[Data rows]
++++++++++
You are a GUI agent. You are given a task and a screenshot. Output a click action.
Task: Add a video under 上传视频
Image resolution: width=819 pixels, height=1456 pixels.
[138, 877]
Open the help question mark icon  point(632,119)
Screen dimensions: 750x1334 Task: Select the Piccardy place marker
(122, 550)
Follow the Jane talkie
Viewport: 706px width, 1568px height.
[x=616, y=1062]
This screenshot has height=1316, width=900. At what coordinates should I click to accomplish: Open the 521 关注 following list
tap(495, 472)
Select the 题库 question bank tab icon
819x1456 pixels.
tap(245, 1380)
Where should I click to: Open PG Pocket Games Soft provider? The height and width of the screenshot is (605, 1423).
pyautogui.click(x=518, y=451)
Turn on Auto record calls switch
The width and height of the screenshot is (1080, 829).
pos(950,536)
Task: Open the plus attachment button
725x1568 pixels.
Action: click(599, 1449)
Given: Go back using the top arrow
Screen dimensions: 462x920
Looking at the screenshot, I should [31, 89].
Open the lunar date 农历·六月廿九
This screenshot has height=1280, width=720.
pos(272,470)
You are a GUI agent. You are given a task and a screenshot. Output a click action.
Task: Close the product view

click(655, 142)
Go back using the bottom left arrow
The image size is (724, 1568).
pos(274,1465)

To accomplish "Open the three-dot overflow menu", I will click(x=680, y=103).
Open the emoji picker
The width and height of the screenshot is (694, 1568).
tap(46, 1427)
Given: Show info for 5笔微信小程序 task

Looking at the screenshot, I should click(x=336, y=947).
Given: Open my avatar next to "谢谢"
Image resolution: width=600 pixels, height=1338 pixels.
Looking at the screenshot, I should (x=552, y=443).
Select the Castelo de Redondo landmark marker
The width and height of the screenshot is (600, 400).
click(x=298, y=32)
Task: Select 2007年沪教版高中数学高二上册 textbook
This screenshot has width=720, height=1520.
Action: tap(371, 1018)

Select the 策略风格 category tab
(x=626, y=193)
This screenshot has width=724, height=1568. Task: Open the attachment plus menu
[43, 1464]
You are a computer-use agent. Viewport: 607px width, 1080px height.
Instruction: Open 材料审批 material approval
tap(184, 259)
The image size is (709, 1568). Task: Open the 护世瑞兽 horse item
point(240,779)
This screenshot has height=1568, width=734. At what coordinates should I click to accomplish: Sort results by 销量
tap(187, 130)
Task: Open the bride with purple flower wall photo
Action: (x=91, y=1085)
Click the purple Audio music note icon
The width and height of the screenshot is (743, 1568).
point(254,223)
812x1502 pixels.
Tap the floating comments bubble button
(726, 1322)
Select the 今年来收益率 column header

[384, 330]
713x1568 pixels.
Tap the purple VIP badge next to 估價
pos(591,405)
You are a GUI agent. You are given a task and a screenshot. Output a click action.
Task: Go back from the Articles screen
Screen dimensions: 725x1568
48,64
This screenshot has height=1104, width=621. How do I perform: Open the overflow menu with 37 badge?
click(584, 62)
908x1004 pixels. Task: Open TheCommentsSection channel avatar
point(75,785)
++++++++++
WHAT YOU SHOULD DO ::
Tally the rows above in which the word "button" appears, and report only the resulting number.

WRITTEN RESPONSE ::
2